* _Excerpted text_:
Treasury Plan Calls for More Disclosure, Cooperation With SEC, Accounting Standard Setters

BY MATTHEW G. LAMOREAUX

Treasury Secretary Timothy Geithner’s plan to rescue the nation’s financial system doesn’t appear to signal a major departure from the current accounting regime, observers said.

       

“The [Treasury’s call for more transparency] doesn’t announce anything new,” said Paul B.W. Miller, CPA, Ph.D., a professor of accounting at the University of Colorado who has worked for both FASB and the SEC. “But it does commit Treasury to working with the standard setters instead of running around them. I don’t think either FASB or the SEC will give up on mark-to-market” accounting.

 

The Emergency Economic Stabilization Act, passed in the fall, directed the SEC to examine the effect of mark-to-market accounting on the balance sheets of financial institutions and on the bank failures of 2008. The study found that mark-to-market accounting did not appear “to play a meaningful role” in the bank failures. Rather, the report says the bank failures “appeared to be the result of growing probable credit losses, concerns about asset quality, and in certain cases, eroding lender and investor confidence.”

       

Geithner unveiled an outline of Treasury’s new financial stability plan on Tuesday that included a provision for increased transparency and disclosure of the condition of financial institutions’ balance sheets.

* _Excerpted records_:
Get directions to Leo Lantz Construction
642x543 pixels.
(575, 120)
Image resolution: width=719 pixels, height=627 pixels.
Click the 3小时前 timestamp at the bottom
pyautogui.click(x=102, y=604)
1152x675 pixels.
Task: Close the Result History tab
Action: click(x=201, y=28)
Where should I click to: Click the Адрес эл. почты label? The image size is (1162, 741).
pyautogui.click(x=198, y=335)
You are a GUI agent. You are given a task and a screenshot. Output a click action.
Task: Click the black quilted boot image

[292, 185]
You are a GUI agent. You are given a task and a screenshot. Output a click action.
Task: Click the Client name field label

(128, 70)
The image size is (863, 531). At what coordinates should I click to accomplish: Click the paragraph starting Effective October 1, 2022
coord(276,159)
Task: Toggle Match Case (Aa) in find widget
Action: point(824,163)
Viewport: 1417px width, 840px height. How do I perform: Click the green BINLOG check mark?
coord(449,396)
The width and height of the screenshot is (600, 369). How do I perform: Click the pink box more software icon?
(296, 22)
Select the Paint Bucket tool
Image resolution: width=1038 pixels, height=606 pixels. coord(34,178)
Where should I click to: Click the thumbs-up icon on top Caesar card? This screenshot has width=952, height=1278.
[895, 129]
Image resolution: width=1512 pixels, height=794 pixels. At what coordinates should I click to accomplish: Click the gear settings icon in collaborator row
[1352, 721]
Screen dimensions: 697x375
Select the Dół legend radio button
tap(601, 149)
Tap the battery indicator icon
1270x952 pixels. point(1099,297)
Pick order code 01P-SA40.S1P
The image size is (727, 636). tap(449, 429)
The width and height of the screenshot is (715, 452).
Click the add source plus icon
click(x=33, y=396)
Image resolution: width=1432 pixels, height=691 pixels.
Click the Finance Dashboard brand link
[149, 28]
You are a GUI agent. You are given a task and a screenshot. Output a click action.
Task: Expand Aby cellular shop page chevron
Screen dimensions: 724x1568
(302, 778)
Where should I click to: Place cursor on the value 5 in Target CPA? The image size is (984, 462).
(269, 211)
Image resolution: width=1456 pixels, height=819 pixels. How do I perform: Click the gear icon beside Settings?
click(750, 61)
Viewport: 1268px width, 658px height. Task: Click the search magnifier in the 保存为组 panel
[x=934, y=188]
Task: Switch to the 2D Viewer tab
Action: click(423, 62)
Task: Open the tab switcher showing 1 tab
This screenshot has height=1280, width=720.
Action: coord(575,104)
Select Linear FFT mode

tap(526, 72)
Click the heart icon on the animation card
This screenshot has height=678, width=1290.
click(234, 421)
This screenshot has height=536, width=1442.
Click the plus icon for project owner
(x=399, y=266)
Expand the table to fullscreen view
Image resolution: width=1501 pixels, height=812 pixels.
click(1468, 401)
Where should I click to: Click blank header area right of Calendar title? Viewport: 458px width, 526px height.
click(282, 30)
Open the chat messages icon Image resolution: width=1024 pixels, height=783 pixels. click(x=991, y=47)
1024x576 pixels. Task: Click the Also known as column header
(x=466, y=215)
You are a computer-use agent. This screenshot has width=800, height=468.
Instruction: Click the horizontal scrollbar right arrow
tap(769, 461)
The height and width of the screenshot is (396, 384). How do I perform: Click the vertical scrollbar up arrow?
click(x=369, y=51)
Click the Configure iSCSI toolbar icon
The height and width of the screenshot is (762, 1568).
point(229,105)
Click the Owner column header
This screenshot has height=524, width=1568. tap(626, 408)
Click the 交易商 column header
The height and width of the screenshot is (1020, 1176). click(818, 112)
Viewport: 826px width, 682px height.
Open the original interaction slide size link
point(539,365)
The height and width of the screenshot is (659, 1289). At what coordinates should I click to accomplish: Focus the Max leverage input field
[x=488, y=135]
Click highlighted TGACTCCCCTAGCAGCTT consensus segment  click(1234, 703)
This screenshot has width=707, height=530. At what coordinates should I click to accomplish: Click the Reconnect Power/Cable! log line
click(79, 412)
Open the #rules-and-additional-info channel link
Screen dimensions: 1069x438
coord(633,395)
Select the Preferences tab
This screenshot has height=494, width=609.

* _Goal_:
According to the article on Treasury's financial stability plan, what role did the SEC study find mark-to-market accounting played in the 2008 bank failures? You won't need the entries for this.

* _Result below_:
The study found it did not appear to play a meaningful role in the bank failures.